Protection of the udder does not stop at the teat canal. Lactoferrin is secreted into teat cistern and is especially high during the dry period. Its iron binding properties stop bacterial growth. The white blood cells, called somatic cells in the udder, recognize and fight infection. Even the cells lining the teat have receptors that will recognize infectious agents and will signal a response to the cow’s immune system.
We challenge this natural defense system with our management when we change the numbers of pathogens on teat skin, change the resistance of the teat canal to infection, and deliver forces via action of the milking machine that overcome the natural resistance of the teat canal to bacterial invasion.
Pathogen concentration near the teat sphincter is the most obvious challenge. If a clean teat environment is always maintained, there is never any pathogen to enter the teat. There is a direct correlation between hygiene score and increased SCC and mastitis.
Target: <20% above 3 Hygiene score 1
Milking vacuum creates a pressure gradient underneath the teat end, thereby unfolding the teat canal and causing milk to flow from the teat sinus into the liner. Normal milking causes the teat canal to remain dilated for approximately an hour after milking before muscles can fully contract. This provides opportunity for pathogen penetration of the teat end.
High peak milk flow rate can only come from widening of the teat canal. An increase in the teat canal cross-sectional area during milking potentially results in delayed refolding and closure of the teat canal.
Target: cover the entire barrel of the teat with an effective post dip so that a drop forms over the teat opening.
There has been significant shortening of teats over the past 30 to 40 years. Liners tend to slip more frequently on shorter teats—and that liner slip is a major cause of new infections.
Shorter teats have shortened teat canals which shortens nature’s defense mechanisms and is a higher risk for new infections.
Target: Select liners that fit herd teat profiles.
Opening and closing of the liner breaks up the keratin layers within the teat canal. Overly aggressive pulsation may remove too much Keratin and leave a layer of ineffective, immature cells that will not produce the protective layer in time.
Increased teat end vacuum, machine stripping, rough take offs, longer milking times and improper pulsation can all cause edema in the teat wall. Teat end damage can also occur. These issues can cause slower closure of the teat canal and/or hypoxia in teat tissues, slower regrowth of keratin, a greater degree of openness of the teat canal orifice post milking and increased teat-end hyperkeratosis.

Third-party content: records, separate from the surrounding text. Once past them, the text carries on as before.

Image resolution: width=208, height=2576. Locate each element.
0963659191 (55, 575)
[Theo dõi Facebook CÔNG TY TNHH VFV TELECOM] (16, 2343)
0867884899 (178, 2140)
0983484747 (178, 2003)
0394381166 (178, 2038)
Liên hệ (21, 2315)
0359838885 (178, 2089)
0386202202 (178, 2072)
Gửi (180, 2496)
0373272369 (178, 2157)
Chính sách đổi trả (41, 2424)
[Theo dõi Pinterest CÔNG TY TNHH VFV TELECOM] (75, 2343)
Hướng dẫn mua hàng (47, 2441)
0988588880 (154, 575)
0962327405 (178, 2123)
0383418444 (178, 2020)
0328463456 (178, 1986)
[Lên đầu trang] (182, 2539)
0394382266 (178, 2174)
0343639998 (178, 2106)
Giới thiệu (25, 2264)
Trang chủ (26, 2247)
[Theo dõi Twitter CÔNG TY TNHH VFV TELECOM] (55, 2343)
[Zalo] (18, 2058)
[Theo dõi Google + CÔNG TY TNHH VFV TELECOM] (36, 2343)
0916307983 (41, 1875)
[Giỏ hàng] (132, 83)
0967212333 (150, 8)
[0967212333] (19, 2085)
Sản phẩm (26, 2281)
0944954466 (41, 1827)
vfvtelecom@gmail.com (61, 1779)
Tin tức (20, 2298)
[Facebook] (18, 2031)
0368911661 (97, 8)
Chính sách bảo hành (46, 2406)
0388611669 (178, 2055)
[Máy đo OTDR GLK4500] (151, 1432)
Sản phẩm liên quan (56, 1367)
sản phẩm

Target: Correct equipment settings for vacuum and pulsation and implement strong milking procedures.
Teat dip with softening agents can aid in healing the teat.
A fully involuted udder during the dry period with a teat end sealed completely by the protective keratin and the cistern filled with high levels of lactoferrin and protective somatic cells is almost immune to infection. High producing cows tend to not form the keratin plug until sometimes 30 days after dry, and residual milk can dilute the protective internal secretions.
Target: Provide internal teat sealant to protect the udder until keratin seals. Ensure good hygiene scores post dry to limit opportunities for infection when udders are leaking milk.
High producing cows have higher risk factors for teat end issues. We do not have to give up on production to limit somatic cell and mastitis issues, but we do have to ensure management recognizes the risks and takes steps to minimize them. The risks of mastitis to the welfare of the cow and the dairy business makes pairing of management and genetic selection one of the most powerful choices for a dairy.
The Genetic Connection
Select for reduced Somatic Cell Score (SCS) and increased resistance to mastitis (Zoetis and CDCB Mastitis) to genetically improve the cow’s ability to resist mastitis. Additional selection emphasis on teat length and optimal milking speed can help to reduce problems caused by ill-fitting milking machines or prolonged milking times.